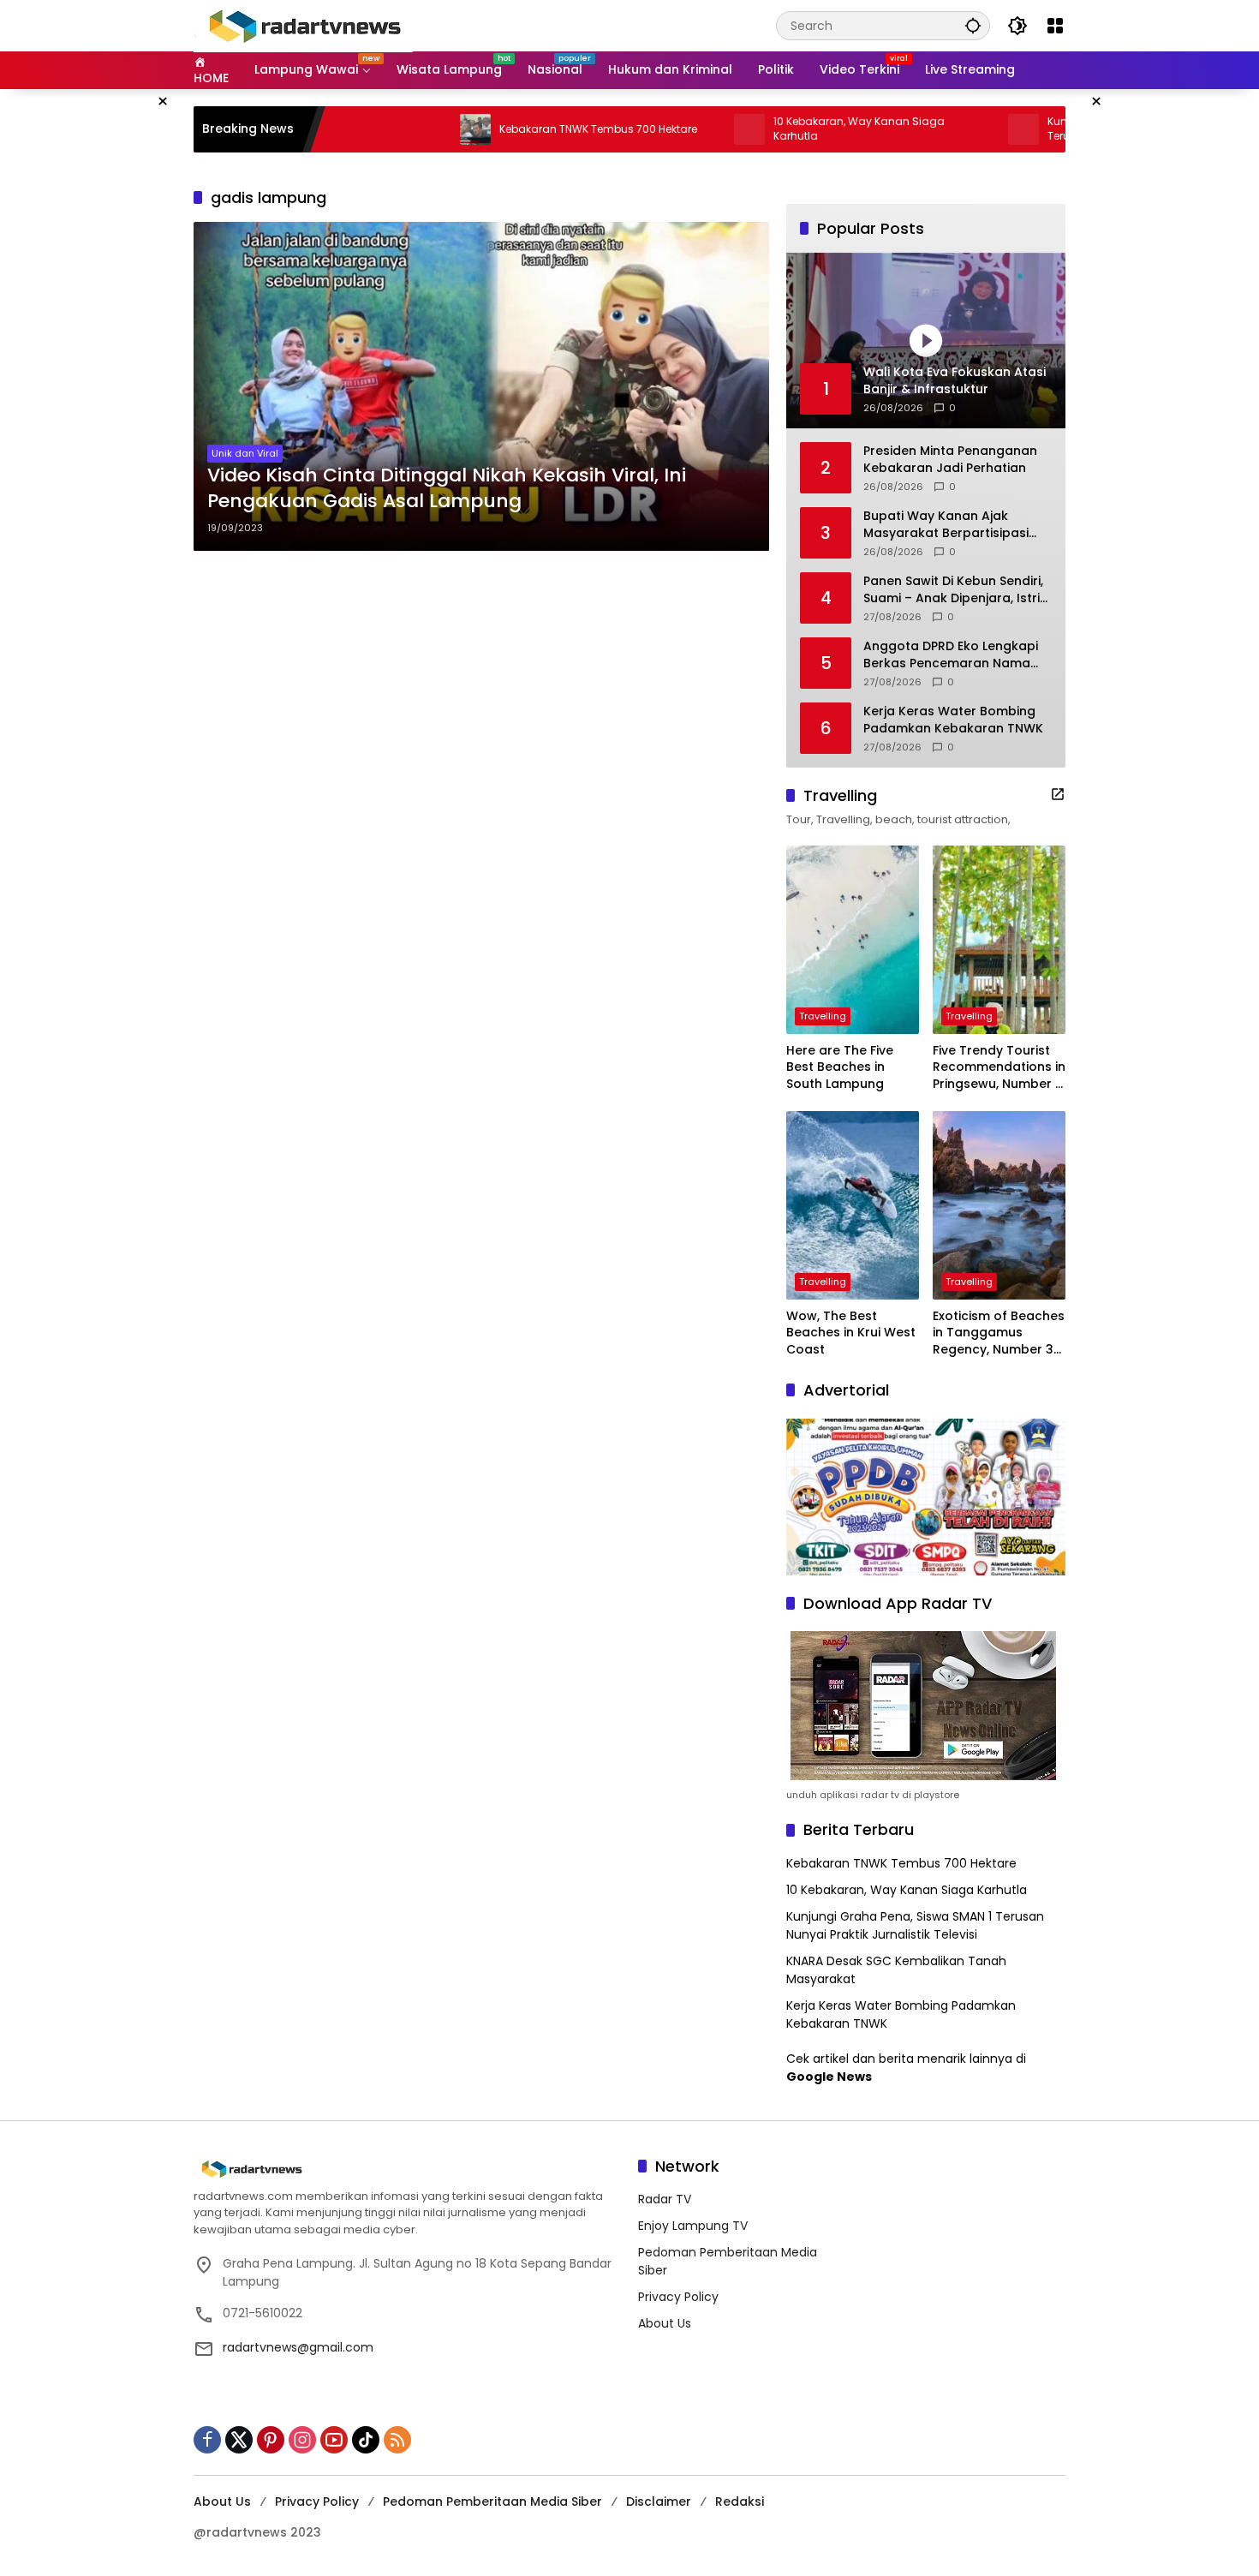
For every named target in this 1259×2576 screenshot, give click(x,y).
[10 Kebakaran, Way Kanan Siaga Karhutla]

◆ ◆ ◆

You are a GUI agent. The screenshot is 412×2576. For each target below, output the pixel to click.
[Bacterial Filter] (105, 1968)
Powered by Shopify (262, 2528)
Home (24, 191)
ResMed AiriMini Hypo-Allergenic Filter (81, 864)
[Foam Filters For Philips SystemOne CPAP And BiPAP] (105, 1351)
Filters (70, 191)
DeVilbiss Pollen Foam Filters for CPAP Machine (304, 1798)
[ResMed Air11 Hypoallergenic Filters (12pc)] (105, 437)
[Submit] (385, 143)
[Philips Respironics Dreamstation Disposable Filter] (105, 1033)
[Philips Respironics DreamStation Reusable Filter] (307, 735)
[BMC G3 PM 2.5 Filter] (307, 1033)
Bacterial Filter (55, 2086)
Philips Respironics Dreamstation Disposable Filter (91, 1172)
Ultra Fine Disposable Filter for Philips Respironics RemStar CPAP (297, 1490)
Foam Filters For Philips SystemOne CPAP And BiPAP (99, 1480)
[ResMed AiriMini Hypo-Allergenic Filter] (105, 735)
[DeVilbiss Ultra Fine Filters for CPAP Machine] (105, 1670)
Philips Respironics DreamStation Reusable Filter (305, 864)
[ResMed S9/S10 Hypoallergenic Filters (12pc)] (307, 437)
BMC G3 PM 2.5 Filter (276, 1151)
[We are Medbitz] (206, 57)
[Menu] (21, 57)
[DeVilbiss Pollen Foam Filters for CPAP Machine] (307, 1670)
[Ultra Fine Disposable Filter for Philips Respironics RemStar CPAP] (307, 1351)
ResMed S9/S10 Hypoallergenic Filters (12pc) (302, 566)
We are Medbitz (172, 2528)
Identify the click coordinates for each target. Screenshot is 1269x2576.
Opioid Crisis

◆ ◆ ◆

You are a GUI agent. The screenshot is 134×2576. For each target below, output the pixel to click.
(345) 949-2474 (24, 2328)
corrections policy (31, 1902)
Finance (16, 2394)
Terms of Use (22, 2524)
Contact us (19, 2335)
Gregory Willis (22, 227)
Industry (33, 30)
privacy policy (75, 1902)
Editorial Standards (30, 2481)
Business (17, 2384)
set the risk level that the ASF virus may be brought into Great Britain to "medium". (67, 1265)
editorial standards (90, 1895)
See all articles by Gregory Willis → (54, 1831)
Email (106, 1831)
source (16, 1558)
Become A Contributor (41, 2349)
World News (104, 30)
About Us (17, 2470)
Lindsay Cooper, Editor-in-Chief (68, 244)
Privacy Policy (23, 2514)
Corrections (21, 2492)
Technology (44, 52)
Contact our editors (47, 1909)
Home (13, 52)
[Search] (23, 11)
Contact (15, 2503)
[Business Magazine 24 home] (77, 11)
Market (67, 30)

◆ ◆ ◆

→ INSTRUCTIONS FOR THE TASK: The expected answer is a copy of each line in the records that holds the word "Disposable".

→ WRITTEN ANSWER:
[Philips Respironics Dreamstation Disposable Filter] (105, 1033)
Philips Respironics Dreamstation Disposable Filter (91, 1172)
Ultra Fine Disposable Filter for Philips Respironics RemStar CPAP (297, 1490)
[Ultra Fine Disposable Filter for Philips Respironics RemStar CPAP] (307, 1351)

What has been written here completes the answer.